First, the final piece. Below is a full zoomed out view of the entire final output. I like it. It looks pretty nice. Unfortunately, I was so enamored with the design and the process that the final piece is all but useless as an online experience. While it looks nice from this zoomed out position, it is SO HUGE (and circular) that you need to zoom way in (and rotate it) to be able to read all of the detail. And there is a lot of detail worth consuming. The image below won’t allow you to explore.
Here’s a legend for how to read it:
This zoomable version will allow exploration. But you need to use the tools to zoom and rotate to really check out all the nuance of the data.
OK, so the first problem is that the final output (so I guess that’s really the last problem) is not very consumable for an online audience. BTW, I knew this early on but decided that I wanted to create a printable piece for potential placement in an exhibition of some kind. I knew what I was getting into. (If you know of a museum or art gallery looking for a piece to exhibit…reach out!)

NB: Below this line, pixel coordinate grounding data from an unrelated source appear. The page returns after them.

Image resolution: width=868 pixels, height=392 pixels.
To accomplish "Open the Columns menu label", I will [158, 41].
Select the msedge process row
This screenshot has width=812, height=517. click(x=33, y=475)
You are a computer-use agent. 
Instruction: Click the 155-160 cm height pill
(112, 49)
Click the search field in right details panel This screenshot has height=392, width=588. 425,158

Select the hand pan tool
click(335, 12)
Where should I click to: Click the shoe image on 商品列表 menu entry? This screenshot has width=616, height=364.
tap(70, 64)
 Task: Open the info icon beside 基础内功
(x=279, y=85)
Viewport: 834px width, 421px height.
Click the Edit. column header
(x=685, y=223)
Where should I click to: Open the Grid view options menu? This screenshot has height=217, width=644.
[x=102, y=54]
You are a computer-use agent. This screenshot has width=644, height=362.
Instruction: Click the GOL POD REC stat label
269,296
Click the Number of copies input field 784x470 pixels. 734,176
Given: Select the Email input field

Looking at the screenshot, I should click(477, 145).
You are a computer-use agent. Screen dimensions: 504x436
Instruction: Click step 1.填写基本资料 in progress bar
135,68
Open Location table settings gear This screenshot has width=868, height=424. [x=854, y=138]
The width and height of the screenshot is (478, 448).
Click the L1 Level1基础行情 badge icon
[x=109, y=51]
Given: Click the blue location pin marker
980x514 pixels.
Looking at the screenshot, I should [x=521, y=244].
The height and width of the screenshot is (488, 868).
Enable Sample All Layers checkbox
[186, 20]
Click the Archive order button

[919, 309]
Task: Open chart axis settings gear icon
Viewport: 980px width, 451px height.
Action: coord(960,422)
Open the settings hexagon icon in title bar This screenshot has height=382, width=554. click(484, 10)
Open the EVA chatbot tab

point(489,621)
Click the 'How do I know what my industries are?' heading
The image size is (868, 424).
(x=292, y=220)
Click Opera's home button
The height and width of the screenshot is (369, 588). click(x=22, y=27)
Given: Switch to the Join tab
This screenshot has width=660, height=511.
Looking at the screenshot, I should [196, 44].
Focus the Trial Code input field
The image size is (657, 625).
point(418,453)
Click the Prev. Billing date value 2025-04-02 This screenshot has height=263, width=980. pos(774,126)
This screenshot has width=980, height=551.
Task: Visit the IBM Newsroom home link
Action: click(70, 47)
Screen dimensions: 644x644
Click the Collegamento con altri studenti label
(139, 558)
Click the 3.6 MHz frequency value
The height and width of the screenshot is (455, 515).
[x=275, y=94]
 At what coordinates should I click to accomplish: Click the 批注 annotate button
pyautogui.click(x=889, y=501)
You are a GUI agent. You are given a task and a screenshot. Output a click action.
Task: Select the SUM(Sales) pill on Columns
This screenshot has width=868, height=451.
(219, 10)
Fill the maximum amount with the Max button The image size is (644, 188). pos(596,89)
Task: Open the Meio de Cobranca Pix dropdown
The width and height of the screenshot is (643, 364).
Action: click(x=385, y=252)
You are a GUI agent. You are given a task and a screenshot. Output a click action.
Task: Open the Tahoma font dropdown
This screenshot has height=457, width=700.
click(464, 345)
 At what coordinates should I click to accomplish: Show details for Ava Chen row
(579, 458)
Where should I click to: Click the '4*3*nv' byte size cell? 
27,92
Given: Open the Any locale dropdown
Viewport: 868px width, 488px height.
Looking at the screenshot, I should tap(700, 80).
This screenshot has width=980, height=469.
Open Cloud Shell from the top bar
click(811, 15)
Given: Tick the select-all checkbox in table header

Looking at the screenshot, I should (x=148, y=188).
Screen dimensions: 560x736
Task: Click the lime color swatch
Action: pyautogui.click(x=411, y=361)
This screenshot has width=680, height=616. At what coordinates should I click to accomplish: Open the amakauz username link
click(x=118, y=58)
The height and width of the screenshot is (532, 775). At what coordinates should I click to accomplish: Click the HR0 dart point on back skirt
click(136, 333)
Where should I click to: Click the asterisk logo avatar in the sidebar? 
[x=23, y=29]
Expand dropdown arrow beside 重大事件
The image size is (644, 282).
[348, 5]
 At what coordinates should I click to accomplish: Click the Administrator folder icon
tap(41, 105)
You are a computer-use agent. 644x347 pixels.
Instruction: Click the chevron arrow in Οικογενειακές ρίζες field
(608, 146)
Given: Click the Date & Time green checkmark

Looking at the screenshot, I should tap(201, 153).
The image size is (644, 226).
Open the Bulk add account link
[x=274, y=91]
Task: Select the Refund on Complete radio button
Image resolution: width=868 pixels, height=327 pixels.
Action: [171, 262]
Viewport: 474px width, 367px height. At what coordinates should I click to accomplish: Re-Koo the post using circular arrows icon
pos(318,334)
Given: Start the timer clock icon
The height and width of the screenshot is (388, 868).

Let’s go back to the very beginning. I loved the idea of trying to capture what it must have been like to be at Woodstock. The music, the weather, the overall vibe of the place. My first task, therefore, was to define what that means and translate that into data that I could try to track down. There were things like when different artists played, what they sang about, how the music felt, how crowded it was, the weather…so much potential data! This seemed like a solid creative exercise that would be fun to put together for a deadline-driven event. I had plenty of time to pull it together too (I started in January, 2019, and the anniversary wasn’t until August.)
There were a ton of artists who played at different times of day, playing different types of music, about different themes, using different language. All of this is data – time and length of the set, the tone of lyrics and the music itself. Easy!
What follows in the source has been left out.